Mark Hazelwood, president and CEO of Seton Healthcare Family-North, says physical structures were less critical to his organization's ability to serve an expanded population than the new organizational approaches Seton has added. Greater care coordination between hospitals, clinics and private physicians has helped Seton improve patient care, even as growth placed greater demands on the overall organization. Still, Seton has opened three of the region's new healthcare facilities.
The critical role of greater care coordination also was credited by Dr. Robert Pryor, president and CEO of Scott & White Healthcare, with helping his organization to accommodate the region's growth. Scott & White, which opened another of the region's new hospitals, says greater care coordination gives it the ability to track and compare patient costs across entire “episodes of care,” such as the total cost of caring for a heart attack victim from hospitalization through recovery weeks later.
That data allows the hospital system to target increased efficiencies and savings in treatment of many of the sickest and costliest patients who come to its facilities, Pryor says. “It allows us to build on the economies of scale that fit within the hospital-to-clinic continuum and lower the per-unit cost,” he says.

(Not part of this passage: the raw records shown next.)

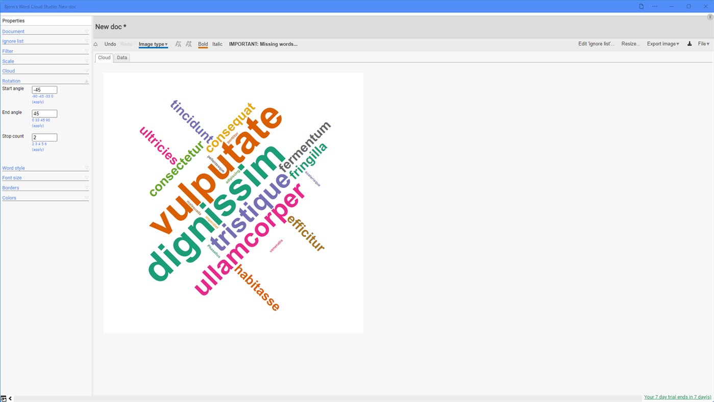Screen dimensions: 714x402
Task: Open the hamburger menu above the canvas
Action: [709, 16]
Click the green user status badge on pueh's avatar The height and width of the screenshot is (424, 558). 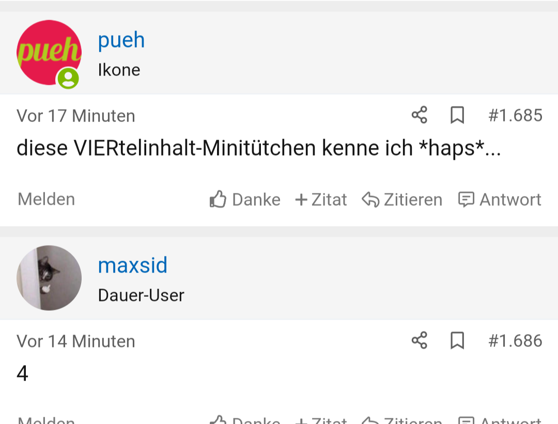tap(68, 79)
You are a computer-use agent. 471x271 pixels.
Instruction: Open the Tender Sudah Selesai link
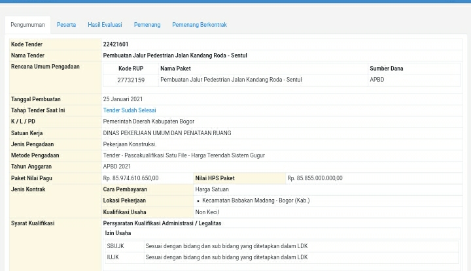[x=129, y=110]
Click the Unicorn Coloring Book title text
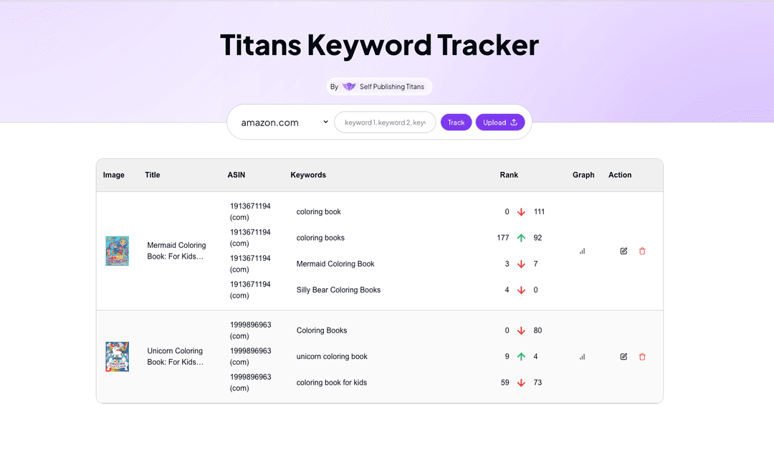Image resolution: width=774 pixels, height=463 pixels. coord(176,356)
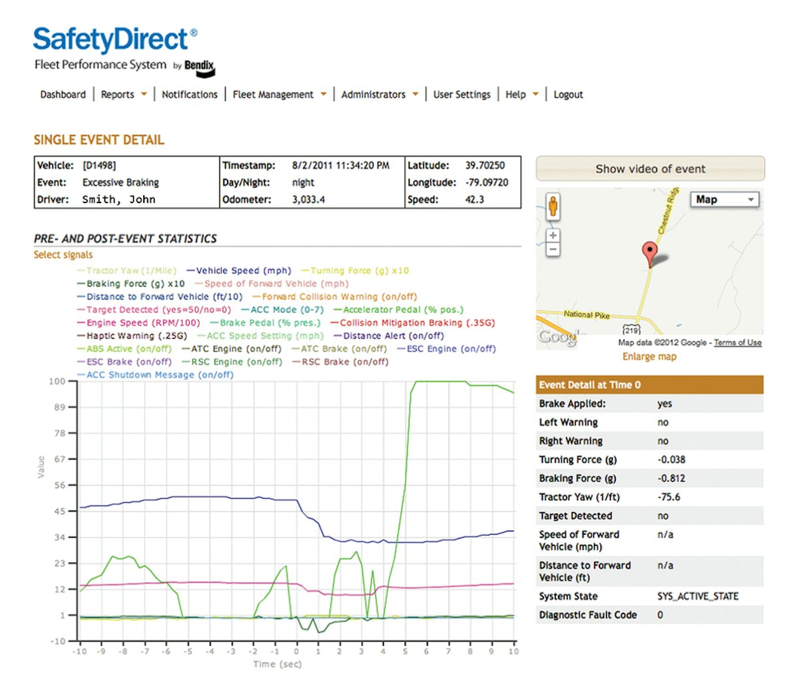Open the Dashboard menu item
This screenshot has height=694, width=799.
point(63,94)
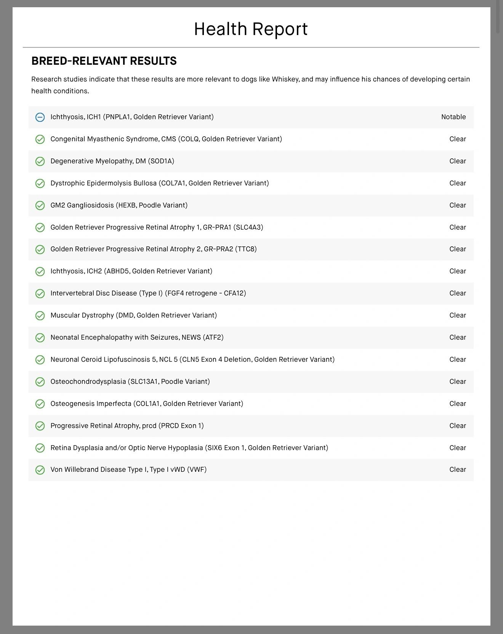Click the blue Notable icon beside Ichthyosis ICH1
Viewport: 503px width, 634px height.
click(x=40, y=117)
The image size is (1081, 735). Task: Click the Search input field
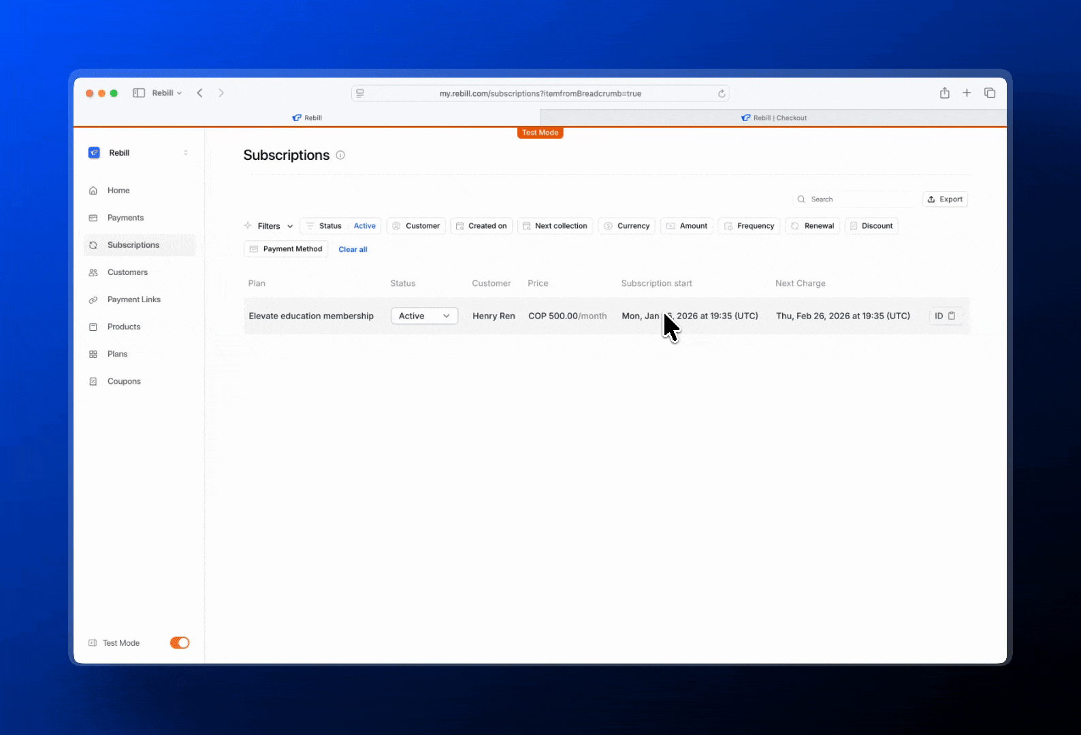coord(858,199)
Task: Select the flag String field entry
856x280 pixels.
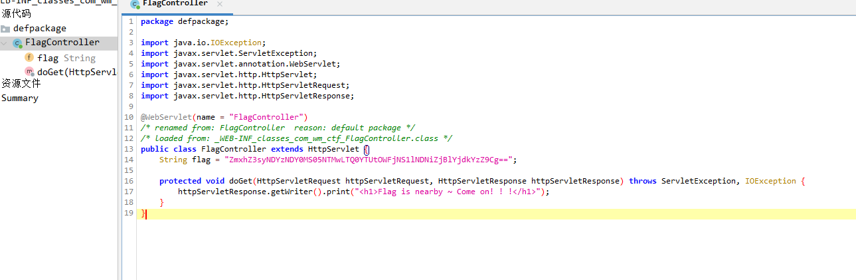Action: pyautogui.click(x=66, y=58)
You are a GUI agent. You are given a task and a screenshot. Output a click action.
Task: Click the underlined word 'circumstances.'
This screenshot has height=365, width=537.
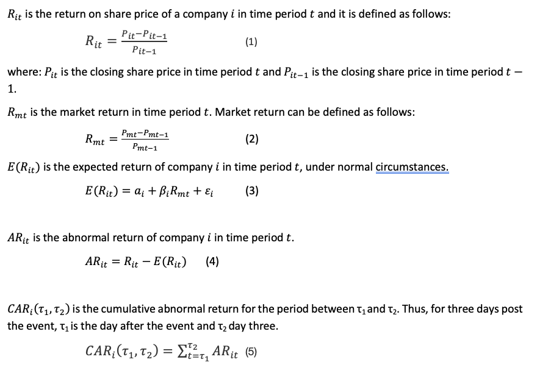[412, 167]
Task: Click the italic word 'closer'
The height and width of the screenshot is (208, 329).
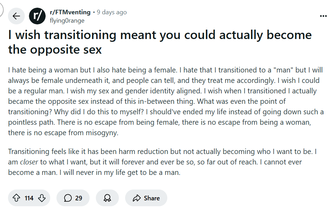Action: click(x=29, y=162)
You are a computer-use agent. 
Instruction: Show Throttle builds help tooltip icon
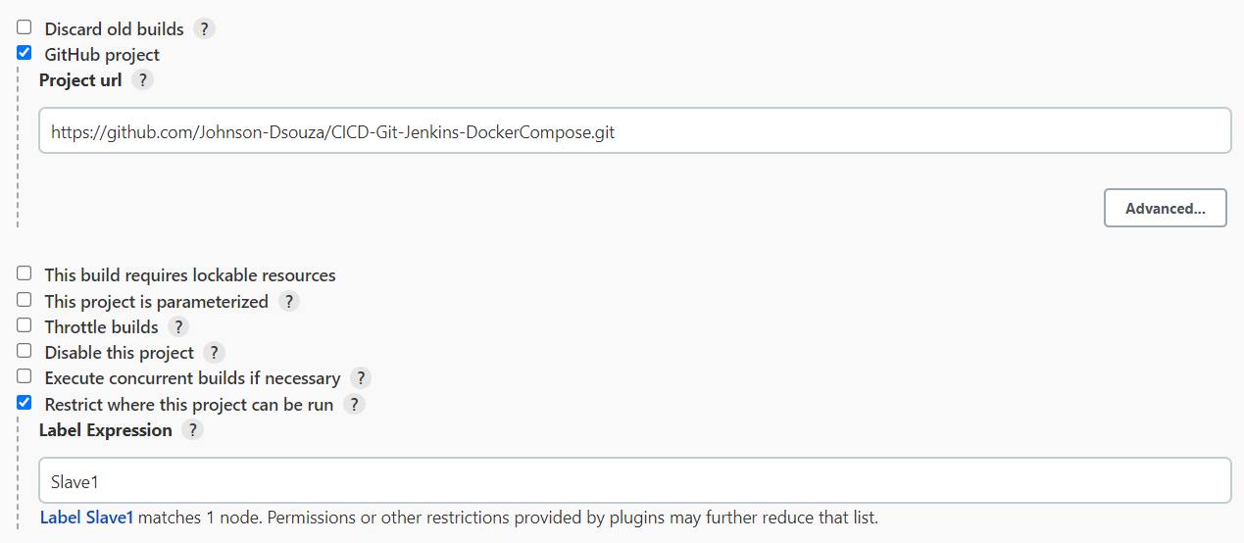[178, 326]
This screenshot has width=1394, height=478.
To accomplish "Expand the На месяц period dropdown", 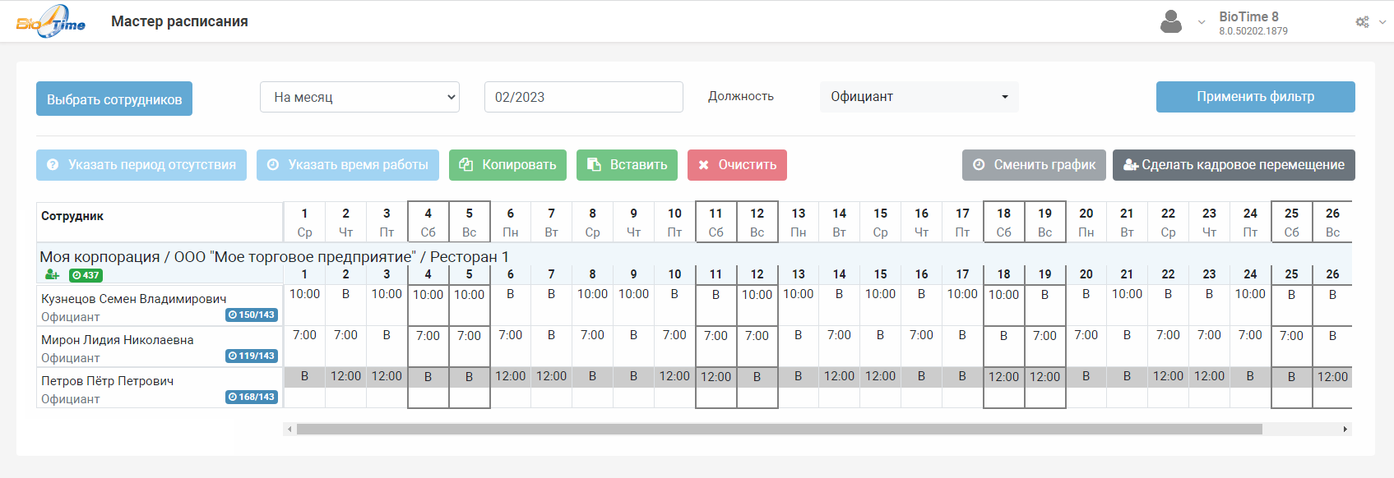I will coord(359,97).
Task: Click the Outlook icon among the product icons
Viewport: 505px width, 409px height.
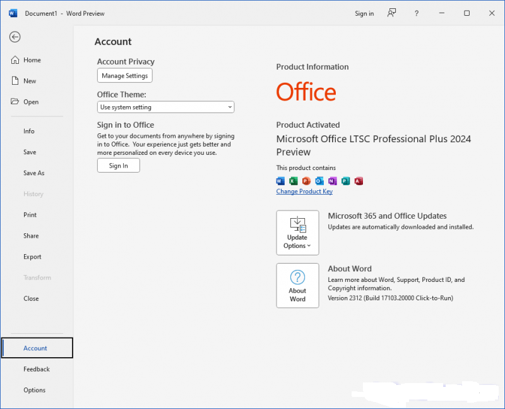Action: coord(319,181)
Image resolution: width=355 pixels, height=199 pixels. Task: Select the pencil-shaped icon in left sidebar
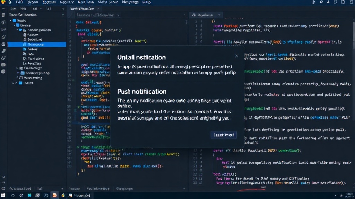(3, 51)

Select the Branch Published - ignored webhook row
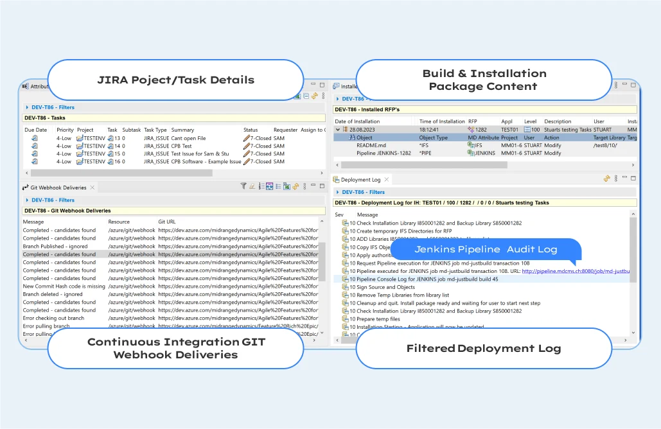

Those integration efforts may help Austin providers avoid penalties under a growing number of payer initiatives that will hold hospitals accountable for the costs of such episodes of care and deteriorating patient conditions after discharge. One such proposed CMS regulation, known as the Hospital Readmissions Reduction Program, will cut a percentage of payments to hospitals with “excess readmissions” among patients suffering acute myocardial infarction, heart failure and pneumonia.
Some hospital leaders have complained that such initiatives hold them liable for patient choices and circumstances after they leave “the four walls of the hospital,” but Hazelwood argues that hospitals are uniquely positioned to lead the integrated-care approach among the various types of providers in a particular area.
Hazelwood credited the integration efforts with Seton Medical Center Austin's rankings among the top 5% of hospitals nationally and first in Texas for coronary interventional procedures, according to a healthcare ratings company's examination of data from the CMS.
The two leading hospital systems in the Austin region also have been out in front of the recent federal push for widespread provider adoption of electronic health-record systems. For example, Scott & White has used systemwide EHRs for more than a decade.
“With that comes powerful integrated care,” Pryor says of the ability to share patient information among providers treating the same patients. “It even allows us to track the care patients receive weeks or even months after discharge.”
Despite those early efforts, the hospital system will need to undertake additional efforts, including replacing its EHR system with one that complies with the specific requirements of the federal program, Pryor says. The federal program will offset a part of the significant financial cost that replacing a systemwide EHR will carry through incentive payments and subsequent add-ons to the hospital's Medicare and Medicaid payments in future years.